Price volatility changes financing, business plans
Banking experts advise dairymen to prepare new business practices
By CAROL RYAN DUMAS
Declining milk prices and rising feed costs have created a difficult, higher-risk environment for dairy producers.
"This combination is putting a lot of pressure on dairy farmers -- especially those who have chosen to leverage themselves extensively," said Ken McCorkle, head of Wells Fargo Agriculture Industries Department. "These conditions require operators to be better risk managers and to be better capitalized."
That means change, both in how producers do business and how lenders do business.

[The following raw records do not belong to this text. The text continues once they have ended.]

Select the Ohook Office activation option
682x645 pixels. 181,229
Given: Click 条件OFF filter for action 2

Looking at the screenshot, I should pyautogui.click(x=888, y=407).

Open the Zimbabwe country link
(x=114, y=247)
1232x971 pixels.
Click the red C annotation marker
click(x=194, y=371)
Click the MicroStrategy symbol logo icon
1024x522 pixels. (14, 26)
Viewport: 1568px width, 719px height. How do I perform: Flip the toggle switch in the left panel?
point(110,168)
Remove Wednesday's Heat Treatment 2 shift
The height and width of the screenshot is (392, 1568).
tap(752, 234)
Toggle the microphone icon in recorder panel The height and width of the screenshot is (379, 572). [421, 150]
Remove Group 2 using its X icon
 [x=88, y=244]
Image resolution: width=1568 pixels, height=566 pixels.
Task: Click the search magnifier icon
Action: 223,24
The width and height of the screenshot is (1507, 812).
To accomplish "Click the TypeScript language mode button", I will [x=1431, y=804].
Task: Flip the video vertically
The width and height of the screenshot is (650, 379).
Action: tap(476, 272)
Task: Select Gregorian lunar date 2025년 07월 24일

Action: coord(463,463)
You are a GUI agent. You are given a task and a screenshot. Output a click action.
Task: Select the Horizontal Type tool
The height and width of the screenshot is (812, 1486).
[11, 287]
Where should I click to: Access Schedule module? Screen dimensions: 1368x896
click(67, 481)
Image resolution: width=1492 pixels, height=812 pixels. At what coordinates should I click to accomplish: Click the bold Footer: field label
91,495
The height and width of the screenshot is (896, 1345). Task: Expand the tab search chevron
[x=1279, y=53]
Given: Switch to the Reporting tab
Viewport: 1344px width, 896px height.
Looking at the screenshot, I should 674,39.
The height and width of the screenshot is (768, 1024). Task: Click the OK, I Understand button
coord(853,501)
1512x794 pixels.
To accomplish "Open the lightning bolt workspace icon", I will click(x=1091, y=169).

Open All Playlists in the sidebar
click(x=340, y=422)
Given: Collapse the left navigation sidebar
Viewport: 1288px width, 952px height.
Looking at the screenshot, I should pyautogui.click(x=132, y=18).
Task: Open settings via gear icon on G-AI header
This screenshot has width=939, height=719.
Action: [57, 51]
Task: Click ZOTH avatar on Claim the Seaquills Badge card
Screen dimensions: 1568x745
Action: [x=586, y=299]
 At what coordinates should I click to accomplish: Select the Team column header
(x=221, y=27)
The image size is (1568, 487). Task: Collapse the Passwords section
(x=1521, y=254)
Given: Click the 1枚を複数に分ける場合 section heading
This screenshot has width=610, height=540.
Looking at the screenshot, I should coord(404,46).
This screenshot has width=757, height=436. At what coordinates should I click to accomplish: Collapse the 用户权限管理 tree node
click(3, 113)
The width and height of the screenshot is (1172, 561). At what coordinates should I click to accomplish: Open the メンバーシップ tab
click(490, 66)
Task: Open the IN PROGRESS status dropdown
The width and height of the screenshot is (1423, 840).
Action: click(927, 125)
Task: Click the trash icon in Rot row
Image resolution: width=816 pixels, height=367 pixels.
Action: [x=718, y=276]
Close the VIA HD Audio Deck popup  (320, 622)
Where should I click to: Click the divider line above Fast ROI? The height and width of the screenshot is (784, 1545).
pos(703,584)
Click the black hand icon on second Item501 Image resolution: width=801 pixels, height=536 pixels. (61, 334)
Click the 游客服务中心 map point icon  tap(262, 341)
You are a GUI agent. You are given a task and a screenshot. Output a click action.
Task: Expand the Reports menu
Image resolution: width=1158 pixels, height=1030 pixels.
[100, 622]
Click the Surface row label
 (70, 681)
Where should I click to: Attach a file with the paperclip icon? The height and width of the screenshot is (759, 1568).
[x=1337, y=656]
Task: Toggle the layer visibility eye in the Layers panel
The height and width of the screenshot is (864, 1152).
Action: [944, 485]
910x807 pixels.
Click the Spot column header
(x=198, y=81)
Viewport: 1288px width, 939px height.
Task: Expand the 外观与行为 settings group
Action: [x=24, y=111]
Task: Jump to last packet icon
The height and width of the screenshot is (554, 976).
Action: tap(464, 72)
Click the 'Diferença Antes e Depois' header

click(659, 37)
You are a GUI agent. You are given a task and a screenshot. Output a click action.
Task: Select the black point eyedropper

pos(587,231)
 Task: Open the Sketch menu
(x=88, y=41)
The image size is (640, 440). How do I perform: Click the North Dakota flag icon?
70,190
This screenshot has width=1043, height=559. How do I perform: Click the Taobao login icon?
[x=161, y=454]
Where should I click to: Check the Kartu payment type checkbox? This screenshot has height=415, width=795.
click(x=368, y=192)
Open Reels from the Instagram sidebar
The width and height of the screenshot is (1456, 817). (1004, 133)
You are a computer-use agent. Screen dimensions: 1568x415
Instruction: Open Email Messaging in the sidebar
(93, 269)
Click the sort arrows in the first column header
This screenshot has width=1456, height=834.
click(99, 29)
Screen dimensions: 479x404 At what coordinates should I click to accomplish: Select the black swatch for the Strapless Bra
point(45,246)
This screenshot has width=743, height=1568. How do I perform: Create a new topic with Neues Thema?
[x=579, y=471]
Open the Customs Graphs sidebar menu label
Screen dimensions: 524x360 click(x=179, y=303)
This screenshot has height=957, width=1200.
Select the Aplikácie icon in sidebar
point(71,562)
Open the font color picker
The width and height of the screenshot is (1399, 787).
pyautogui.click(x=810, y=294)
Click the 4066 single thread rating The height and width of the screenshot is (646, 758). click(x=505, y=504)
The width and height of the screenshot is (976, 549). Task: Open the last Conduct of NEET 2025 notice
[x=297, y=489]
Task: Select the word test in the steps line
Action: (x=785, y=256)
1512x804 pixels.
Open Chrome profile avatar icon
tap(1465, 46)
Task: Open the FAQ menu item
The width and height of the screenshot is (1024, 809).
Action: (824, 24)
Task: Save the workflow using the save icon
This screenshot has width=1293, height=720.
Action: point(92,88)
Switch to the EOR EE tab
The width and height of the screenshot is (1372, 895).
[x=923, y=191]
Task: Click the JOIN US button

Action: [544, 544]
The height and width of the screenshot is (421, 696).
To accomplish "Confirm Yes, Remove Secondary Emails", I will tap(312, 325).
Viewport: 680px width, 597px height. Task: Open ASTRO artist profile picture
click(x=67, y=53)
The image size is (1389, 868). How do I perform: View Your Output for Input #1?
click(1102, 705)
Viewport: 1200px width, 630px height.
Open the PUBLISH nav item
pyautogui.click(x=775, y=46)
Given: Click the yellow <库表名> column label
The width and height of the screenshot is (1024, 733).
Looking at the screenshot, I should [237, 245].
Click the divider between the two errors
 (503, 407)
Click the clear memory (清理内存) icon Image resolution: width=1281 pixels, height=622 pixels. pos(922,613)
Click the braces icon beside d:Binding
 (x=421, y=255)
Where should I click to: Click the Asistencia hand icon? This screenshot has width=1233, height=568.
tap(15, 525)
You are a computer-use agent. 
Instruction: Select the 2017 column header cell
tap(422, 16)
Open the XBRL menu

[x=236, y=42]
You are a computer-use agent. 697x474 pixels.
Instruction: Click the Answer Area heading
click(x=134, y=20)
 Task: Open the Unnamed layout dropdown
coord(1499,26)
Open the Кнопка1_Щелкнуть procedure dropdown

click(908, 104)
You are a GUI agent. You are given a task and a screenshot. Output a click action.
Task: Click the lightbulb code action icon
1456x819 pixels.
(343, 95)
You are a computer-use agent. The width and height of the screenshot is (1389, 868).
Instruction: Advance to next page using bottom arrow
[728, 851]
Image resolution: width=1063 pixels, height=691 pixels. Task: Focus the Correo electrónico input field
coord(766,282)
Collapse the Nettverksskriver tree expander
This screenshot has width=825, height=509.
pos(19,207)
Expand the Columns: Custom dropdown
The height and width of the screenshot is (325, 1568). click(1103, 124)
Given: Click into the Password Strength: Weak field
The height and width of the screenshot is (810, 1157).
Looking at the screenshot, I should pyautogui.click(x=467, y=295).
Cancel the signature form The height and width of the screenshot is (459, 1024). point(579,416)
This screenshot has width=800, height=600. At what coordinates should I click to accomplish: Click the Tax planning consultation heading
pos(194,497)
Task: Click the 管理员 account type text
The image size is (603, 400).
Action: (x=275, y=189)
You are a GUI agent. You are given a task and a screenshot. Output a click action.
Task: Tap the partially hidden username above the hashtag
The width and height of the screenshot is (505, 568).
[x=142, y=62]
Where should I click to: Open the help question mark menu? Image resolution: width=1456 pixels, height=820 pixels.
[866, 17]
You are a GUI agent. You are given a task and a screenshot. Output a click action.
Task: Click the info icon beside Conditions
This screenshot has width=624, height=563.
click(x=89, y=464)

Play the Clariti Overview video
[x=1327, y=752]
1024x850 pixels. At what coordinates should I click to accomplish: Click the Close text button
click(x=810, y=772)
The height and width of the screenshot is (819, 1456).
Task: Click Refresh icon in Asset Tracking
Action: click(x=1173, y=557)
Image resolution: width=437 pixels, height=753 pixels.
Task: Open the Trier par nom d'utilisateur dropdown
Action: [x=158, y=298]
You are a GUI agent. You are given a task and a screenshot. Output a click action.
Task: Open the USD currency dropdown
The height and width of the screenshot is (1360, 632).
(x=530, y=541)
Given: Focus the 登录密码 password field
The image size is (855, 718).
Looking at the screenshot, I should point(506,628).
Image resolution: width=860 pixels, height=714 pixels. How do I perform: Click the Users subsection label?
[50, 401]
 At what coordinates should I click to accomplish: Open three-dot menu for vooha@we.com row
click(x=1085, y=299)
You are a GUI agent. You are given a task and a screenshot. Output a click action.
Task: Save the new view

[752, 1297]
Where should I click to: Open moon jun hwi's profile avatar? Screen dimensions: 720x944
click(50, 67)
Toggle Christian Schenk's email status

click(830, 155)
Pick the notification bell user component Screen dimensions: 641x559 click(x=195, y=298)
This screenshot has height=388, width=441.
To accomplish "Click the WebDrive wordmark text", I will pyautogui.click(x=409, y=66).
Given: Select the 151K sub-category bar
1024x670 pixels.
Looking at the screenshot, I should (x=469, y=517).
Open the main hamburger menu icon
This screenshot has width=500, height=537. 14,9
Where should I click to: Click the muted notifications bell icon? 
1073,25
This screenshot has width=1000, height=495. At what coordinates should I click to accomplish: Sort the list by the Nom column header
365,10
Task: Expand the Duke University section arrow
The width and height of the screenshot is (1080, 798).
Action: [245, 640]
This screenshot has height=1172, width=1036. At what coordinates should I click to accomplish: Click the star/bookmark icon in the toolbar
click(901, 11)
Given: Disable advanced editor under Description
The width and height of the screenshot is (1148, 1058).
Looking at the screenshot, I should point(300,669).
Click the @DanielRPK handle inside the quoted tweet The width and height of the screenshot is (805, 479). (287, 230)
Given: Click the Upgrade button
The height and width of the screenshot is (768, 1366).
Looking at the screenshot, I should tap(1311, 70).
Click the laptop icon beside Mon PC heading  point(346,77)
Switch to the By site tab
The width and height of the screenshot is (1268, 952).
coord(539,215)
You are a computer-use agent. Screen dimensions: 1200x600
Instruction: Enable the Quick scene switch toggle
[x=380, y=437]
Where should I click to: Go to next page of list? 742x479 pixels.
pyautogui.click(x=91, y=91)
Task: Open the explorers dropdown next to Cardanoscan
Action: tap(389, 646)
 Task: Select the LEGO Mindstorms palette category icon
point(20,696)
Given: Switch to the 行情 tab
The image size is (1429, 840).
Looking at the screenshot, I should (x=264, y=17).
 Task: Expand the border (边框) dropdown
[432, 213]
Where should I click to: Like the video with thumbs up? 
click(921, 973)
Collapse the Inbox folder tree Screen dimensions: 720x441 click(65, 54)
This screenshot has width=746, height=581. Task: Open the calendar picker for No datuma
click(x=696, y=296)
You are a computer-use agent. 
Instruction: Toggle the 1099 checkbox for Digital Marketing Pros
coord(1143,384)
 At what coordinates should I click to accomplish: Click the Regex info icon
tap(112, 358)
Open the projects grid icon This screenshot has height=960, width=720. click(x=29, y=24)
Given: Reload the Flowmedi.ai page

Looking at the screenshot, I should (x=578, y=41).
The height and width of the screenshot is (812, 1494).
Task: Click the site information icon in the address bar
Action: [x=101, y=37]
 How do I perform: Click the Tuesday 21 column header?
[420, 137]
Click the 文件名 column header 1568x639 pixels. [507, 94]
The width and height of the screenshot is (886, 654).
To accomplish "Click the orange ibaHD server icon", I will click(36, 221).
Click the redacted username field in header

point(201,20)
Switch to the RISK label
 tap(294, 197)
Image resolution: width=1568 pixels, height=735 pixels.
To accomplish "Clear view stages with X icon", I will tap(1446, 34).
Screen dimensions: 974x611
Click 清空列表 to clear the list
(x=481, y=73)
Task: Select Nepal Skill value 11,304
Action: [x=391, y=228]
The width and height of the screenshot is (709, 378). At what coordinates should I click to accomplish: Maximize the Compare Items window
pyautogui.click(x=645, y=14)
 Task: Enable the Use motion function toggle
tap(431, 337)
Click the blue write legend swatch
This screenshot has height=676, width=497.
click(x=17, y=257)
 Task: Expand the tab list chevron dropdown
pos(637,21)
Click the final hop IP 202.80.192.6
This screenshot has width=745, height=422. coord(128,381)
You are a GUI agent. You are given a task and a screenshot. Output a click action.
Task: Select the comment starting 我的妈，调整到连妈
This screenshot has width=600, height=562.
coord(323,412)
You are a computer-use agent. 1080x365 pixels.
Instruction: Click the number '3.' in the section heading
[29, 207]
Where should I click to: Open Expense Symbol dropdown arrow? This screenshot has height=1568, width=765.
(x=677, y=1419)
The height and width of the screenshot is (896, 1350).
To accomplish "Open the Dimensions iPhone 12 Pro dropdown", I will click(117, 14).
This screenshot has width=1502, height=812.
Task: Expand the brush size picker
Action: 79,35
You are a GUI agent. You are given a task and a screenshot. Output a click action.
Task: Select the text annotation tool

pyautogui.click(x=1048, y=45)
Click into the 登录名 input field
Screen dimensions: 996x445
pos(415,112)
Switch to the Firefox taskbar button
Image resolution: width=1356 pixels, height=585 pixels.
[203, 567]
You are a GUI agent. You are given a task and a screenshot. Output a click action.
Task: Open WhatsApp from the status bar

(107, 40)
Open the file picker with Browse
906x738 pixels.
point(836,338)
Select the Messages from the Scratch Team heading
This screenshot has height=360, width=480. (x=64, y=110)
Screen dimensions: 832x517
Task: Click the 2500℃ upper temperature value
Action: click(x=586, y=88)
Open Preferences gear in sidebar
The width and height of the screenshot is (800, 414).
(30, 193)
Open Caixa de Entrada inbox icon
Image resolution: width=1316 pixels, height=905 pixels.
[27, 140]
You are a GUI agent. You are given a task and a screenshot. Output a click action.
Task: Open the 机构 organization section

"Price and margin volatility will increase due to increased globalization and government policy. The business of financing agriculture needs to change to deal with this increased price and margin volatility," Wells Fargo ag economist Michael Swanson said in his 2010 year-end report.
"The volatility of milk prices and grain costs and their recent de-linkage, as a result of the federal ethanol mandate, have heightened the industry's risk profile and created great challenges for those farmers who have not responded by adjusting their business model," McCorkle said.
The government's decision to promote the use of corn for ethanol "effectively ties feed costs to energy markets, uncoupling them from their historical price driver: livestock," Swanson said.
The more widespread application of sexed semen technology is shortening the profitable phase and may be extending the less-profitable phase of the dairy cycle, McCorkle said.
"The dairy industry's fundamentals have changed dramatically over the past decade, and we've tried to help our customers understand this change and its implications," he said.
"This higher-risk profile should have prompted operators to evaluate whether they are adequately capitalized and to look at ways in which they operate their business during both favorable and unfavorable phases of the dairy cycle," he said.
The use of risk-management tools such as forward contracting or hedging grain and milk prices may be appropriate for some operators.
"Many operators should consider transitioning from the 'speculator' to 'margin manager' model," he said.
In 2007, dairy producers' profits ranged between $8 and $5 per hundredweight. In 2009, producers lost as much as $3 per hundredweight, Swanson said.
At the same time, asset values declined due to poor profitability. Dairy cow prices, which had averaged about $2,000 per head the last half of 2007 and all of 2008 fell to $1,240 by the fall of 2009. Facility values also declined from nearly $4,000 per cow in 2007 to $2,500 per cow.
Both factors lowered the borrowing base just as the operations needed additional liquidity, he said.
Challenges continued in 2010, and the first half of 2011 is not looking favorable, McCorkle said.
"Grain prices are up sharply, grain demand from ethanol plants is robust, oil prices are rising, and milk production continues to increase," he said.